The Whitehouse
Our flight in Washington was incredibly quick and provided a great chance to have a nap.  We landed at Regan airport and I was surprised how close it was to the main city.  We checked into our hotel that was probably a little too nice, however the problem that we faced when we booked it was that if we went for somewhere else then we would be out in the suburbs and nowhere near any of the main DC attractions.  We were walking distance to the Whitehouse, the Capitol Building, the Smithsonian museums and most of the other key attractions.
The Whitehouse
We enjoyed a relaxed first night and found some good Thai food right around the corner from our hotel, I was pretty happy because the quality of the food is quite good on this side of the Atlantic.
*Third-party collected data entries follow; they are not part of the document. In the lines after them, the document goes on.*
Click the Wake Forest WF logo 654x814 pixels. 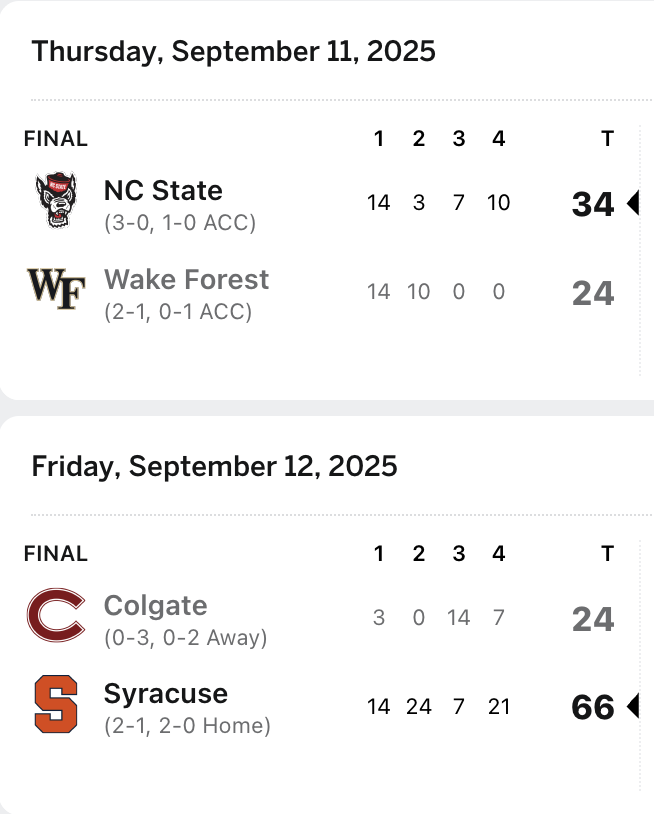(56, 287)
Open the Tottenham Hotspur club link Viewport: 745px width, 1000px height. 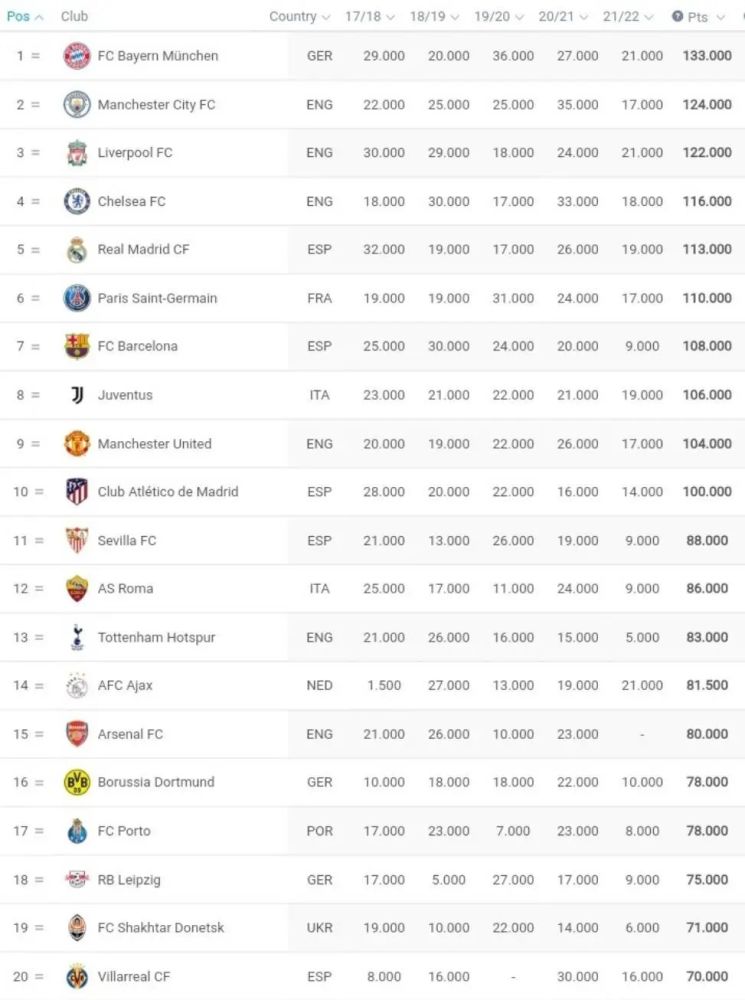[x=156, y=637]

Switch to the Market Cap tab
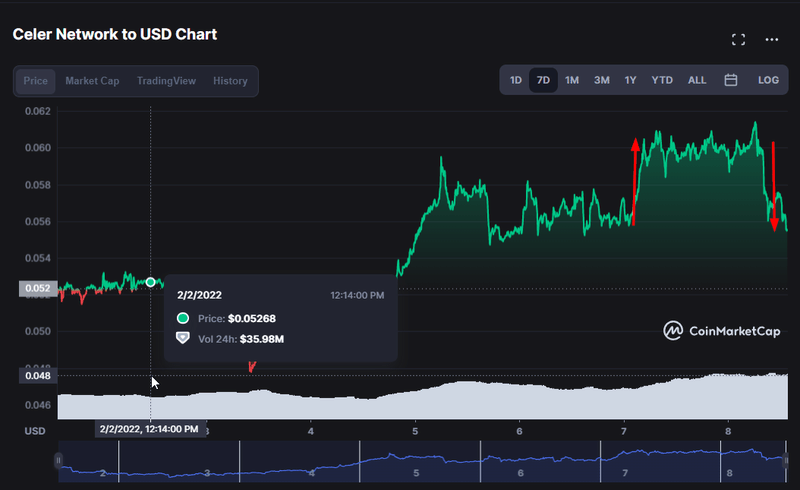[x=92, y=81]
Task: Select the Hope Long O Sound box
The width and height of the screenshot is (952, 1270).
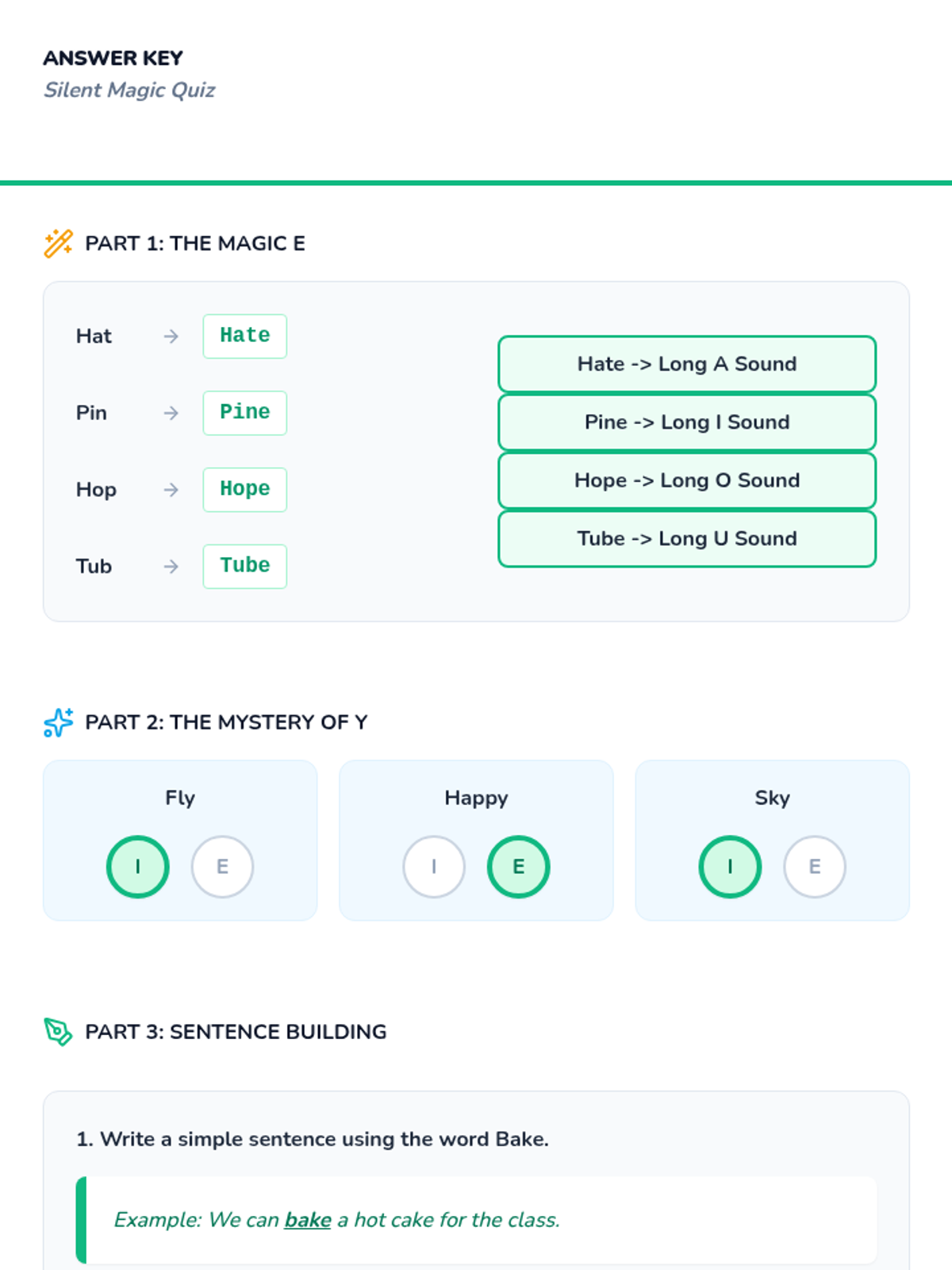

In the morning we decided to do a bike tour, and found one that was recommended to me whilst I was in New York.  Our tour was a tiny group, Michelle and I, another Victorian Andrew and our guide Kaitlin, such a small group meant we got a much more intimate tour and had a better experience.  We rode around DC seeing all of the key sites; first stop was the Whitehouse, home to the president of the United States.  Formally known as the president’s mansion or executive mansion the Whitehouse got its current name after the war of 1812 when the British invaded and torched many of the key buildings in Washington DC including the president’s mansion and the Capitol Building.  Instead of re-building the American government decided to paint the house completely white, although its new name took a while to properly stick.
The Capitol Building
Steam Engine in the
Museum of American History
We rode along Pennsylvania Avenue past the old post office building that has a spire that is the third tallest building in DC.  We saw the department of treasury, and continued on to the Capitol Building.  This iconic dome is constructed entirely out of iron and weighs over 120 tonnes.  The statue that sits atop the dome is lady freedom and stands 19 ½ ft or 6 metres high, and is the tallest statue in the capital.  The American government wanted to ensure that their dome would survive if the British returned for a second time thus the iron construction.  The government also wanted to ensure that Lady Freedom is the tallest statue – nothing can be more important than freedom, and it is therefore illegal to build a taller stature in DC.
The Capitol Building
Our tour continued down ‘The Mall’ of the Smithsonian Museums, in total there are 19 museums and zoos that come under the Smithsonian banner, with 7 appearing on The Mall.  The remarkable thing about these museums is that they are all free.  There is some of the best artwork in the world kept in these museums and they are not charging a dime to get in.  We stopped to take a few shots of the famous Smithsonian Castle and headed for the Washington Monument.  Another iconic American sight that commemorates the first president of the United States, George Washington.  I was most interested to see that the monument is in fact two distinctive colours; this is because construction was halted during the American civil war.
The Washington Monument
The next stop was the Lincoln memorial, a tribute to the popular American president who is largely responsible for eliminating slavery in the USA.  Inside were the inscriptions of his second inauguration speech as well as his famous Gettysburg address.  This trip would teach us quite a lot about Abraham Lincoln, and although I remember studying a little American history in school it was quite fascinating to hear the colourful history of this still young country.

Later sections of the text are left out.